[[ PROVIDED RECORDS open ]]

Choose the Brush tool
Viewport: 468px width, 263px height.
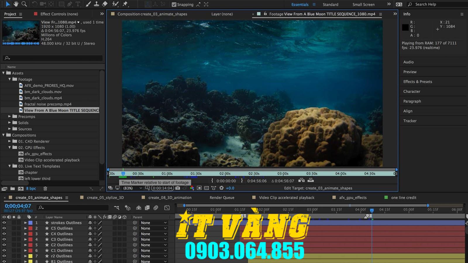pos(88,4)
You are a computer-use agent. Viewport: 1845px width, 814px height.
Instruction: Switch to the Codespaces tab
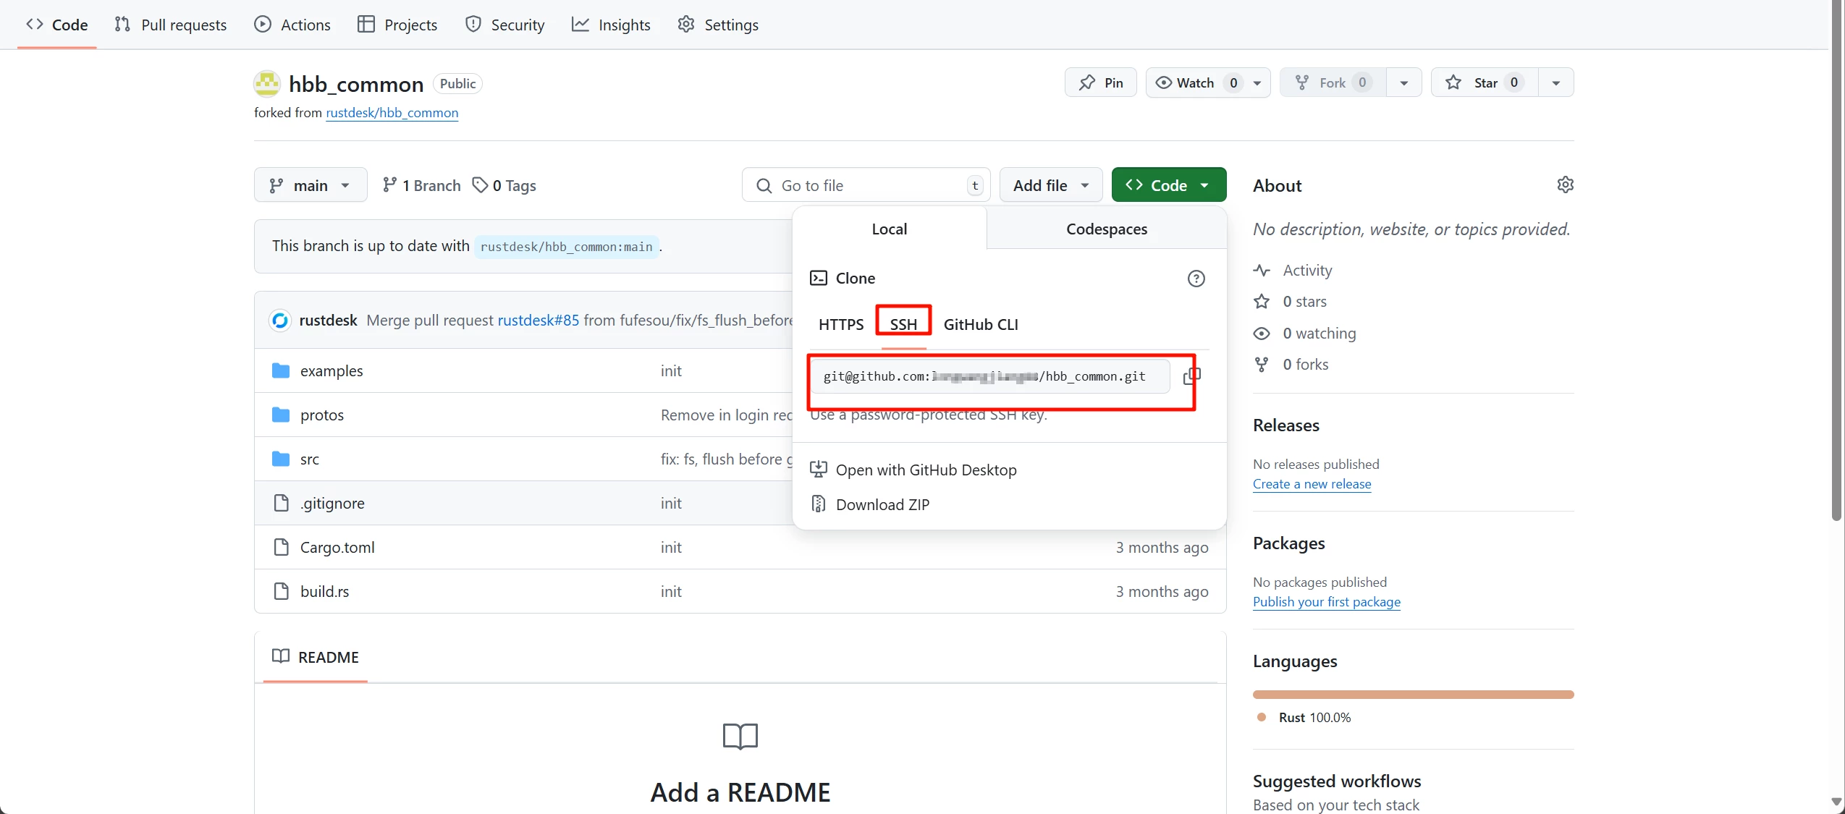pos(1106,229)
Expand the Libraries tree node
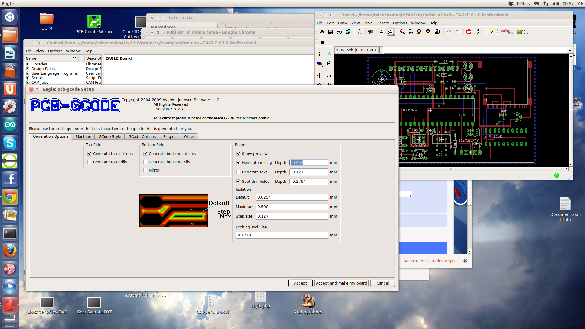585x329 pixels. pos(28,64)
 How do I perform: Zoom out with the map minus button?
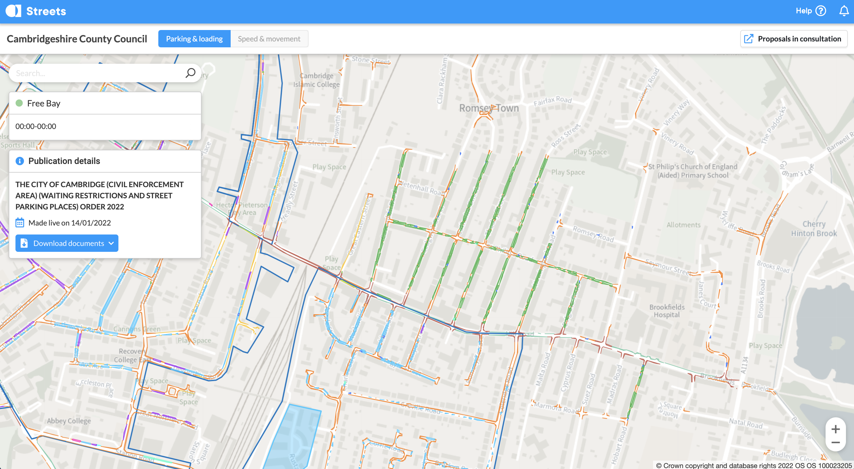[835, 442]
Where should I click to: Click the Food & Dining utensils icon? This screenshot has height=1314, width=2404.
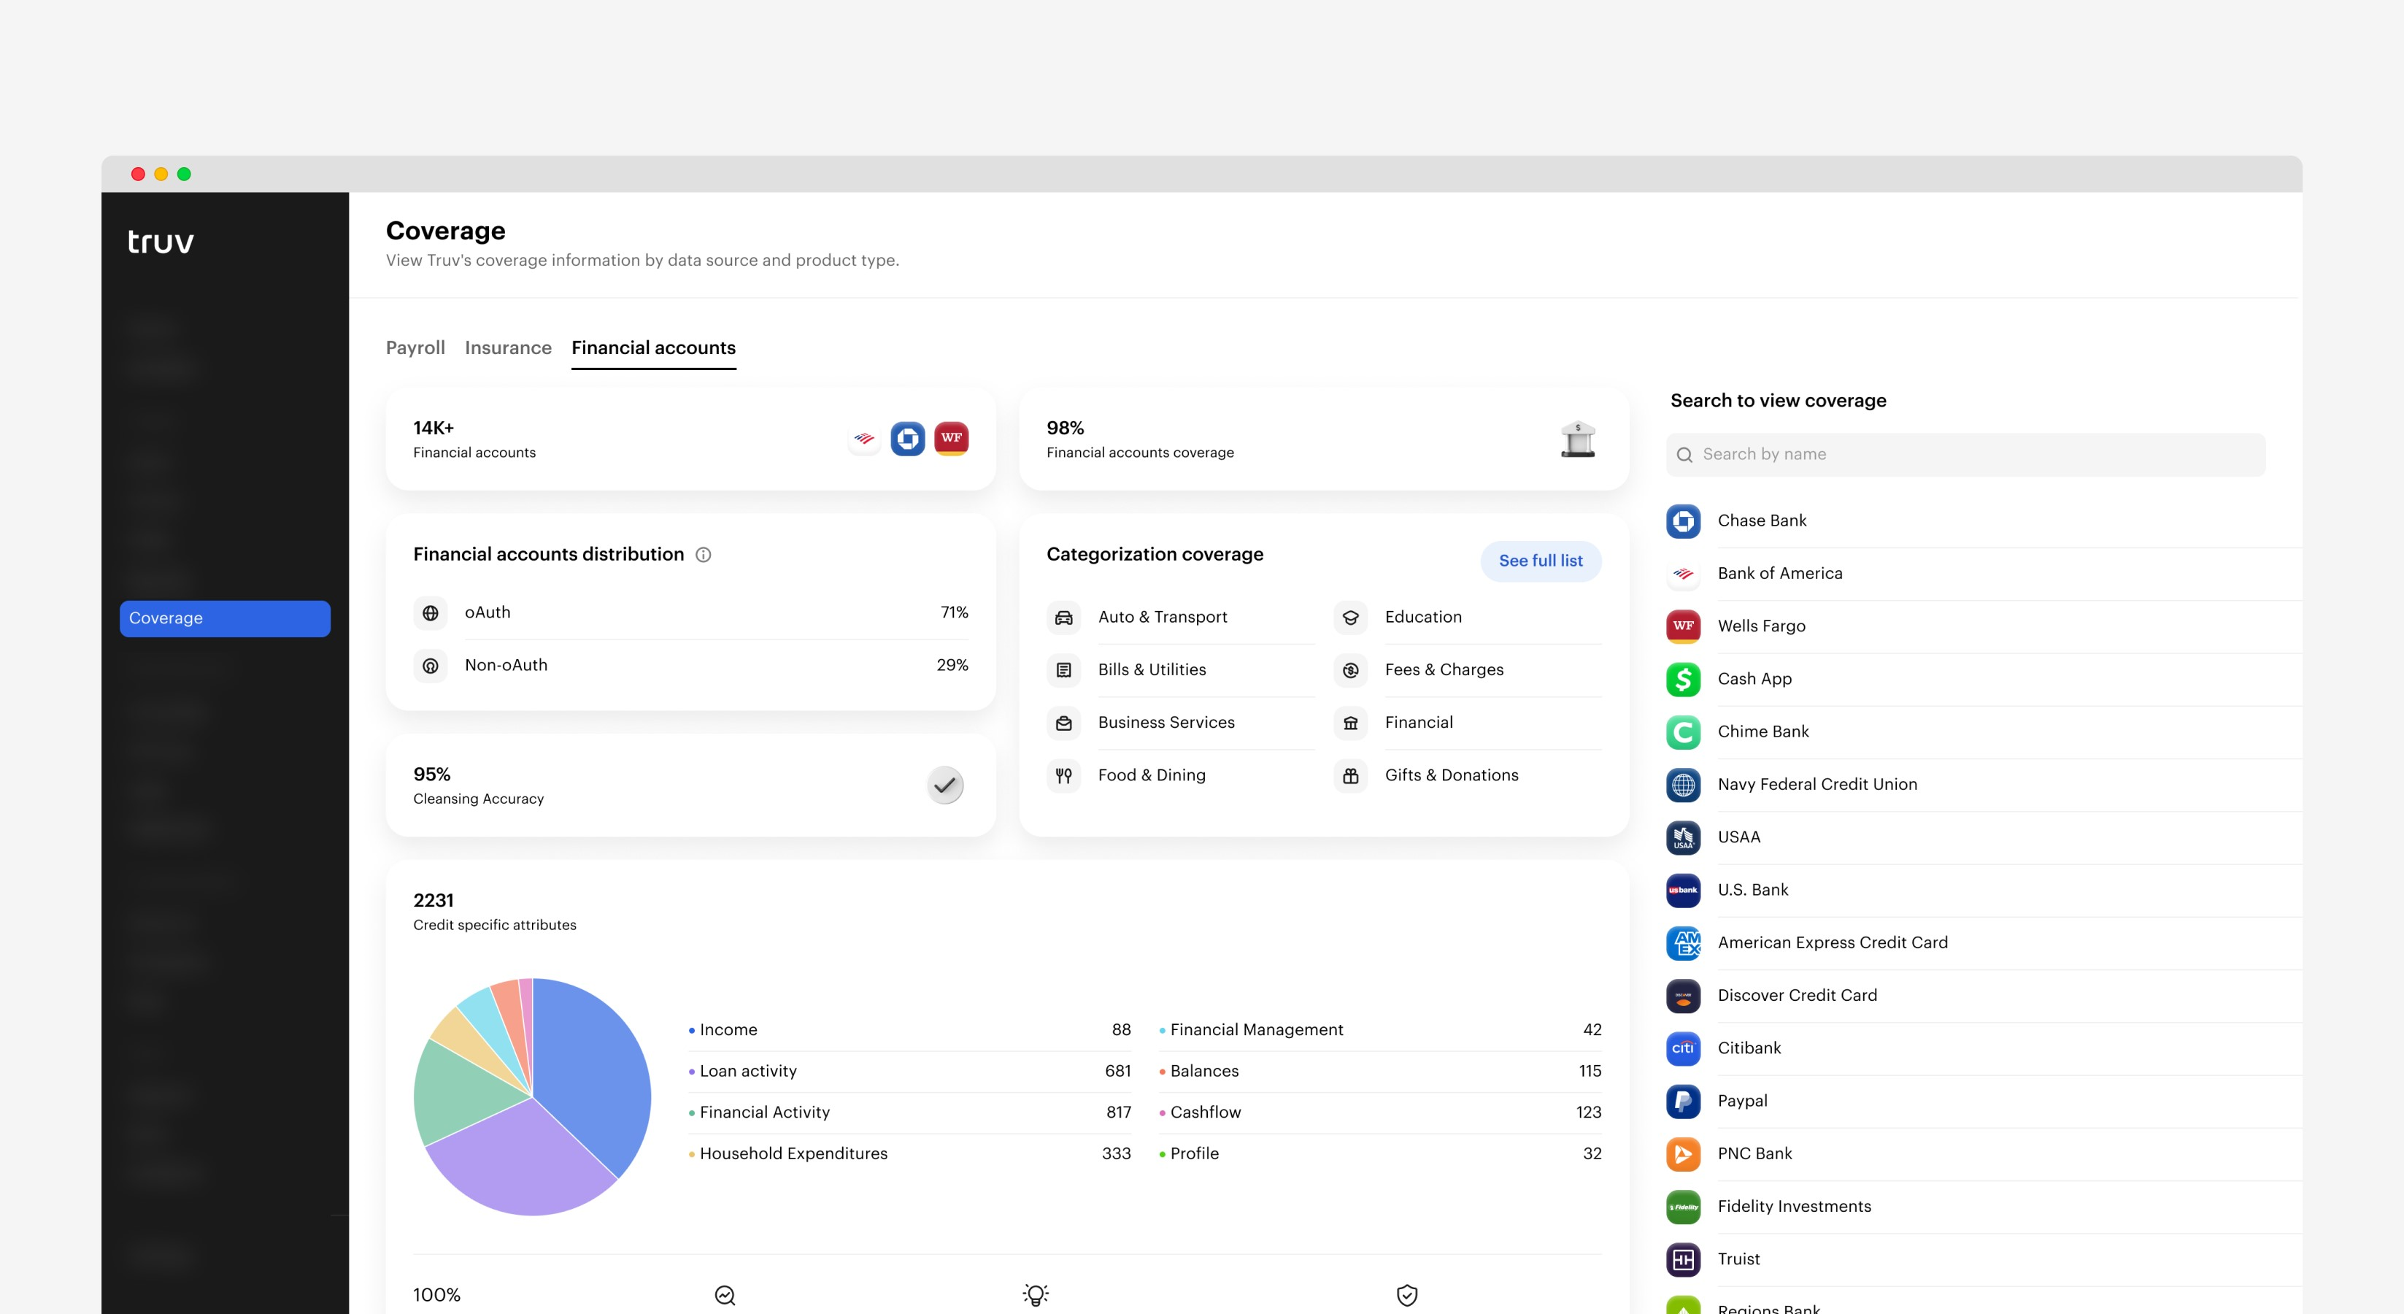point(1064,776)
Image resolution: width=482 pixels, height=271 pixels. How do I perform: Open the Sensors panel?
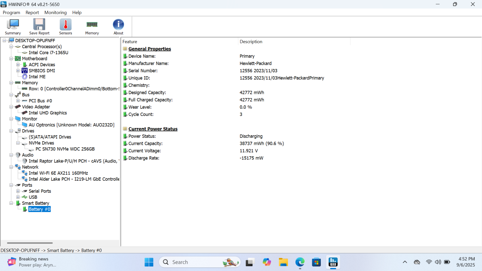pyautogui.click(x=65, y=26)
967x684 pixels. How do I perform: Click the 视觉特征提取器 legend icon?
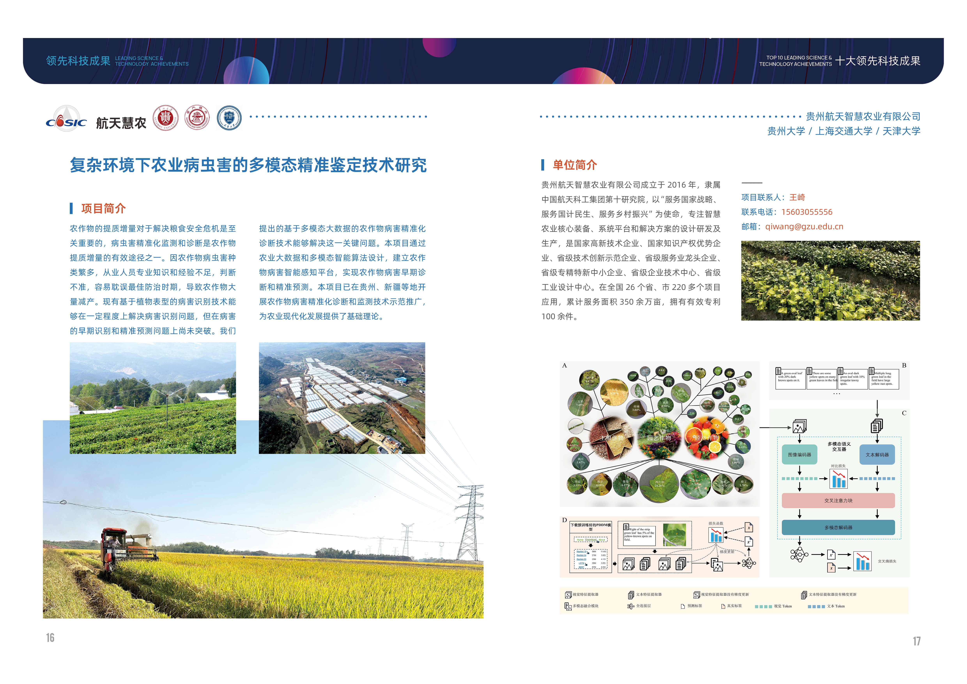pyautogui.click(x=568, y=595)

[[ PROVIDED RECORDS closed ]]

Your answer must be the records above, word for word, with every picture left out.

* ANSWER SECTION:
Choose the Brush tool
Viewport: 468px width, 263px height.
pos(88,4)
You are a computer-use agent. Viewport: 1845px width, 814px height.
Instruction: Switch to the Codespaces tab
pos(1106,229)
Expand the Libraries tree node
585x329 pixels. pos(28,64)
 How do I perform: Zoom out with the map minus button?
[835, 442]
Where should I click to: Click the Food & Dining utensils icon? This screenshot has height=1314, width=2404.
point(1064,776)
Image resolution: width=482 pixels, height=271 pixels. How do I perform: Open the Sensors panel?
pyautogui.click(x=65, y=26)
967x684 pixels. How do I perform: Click the 视觉特征提取器 legend icon?
pyautogui.click(x=568, y=595)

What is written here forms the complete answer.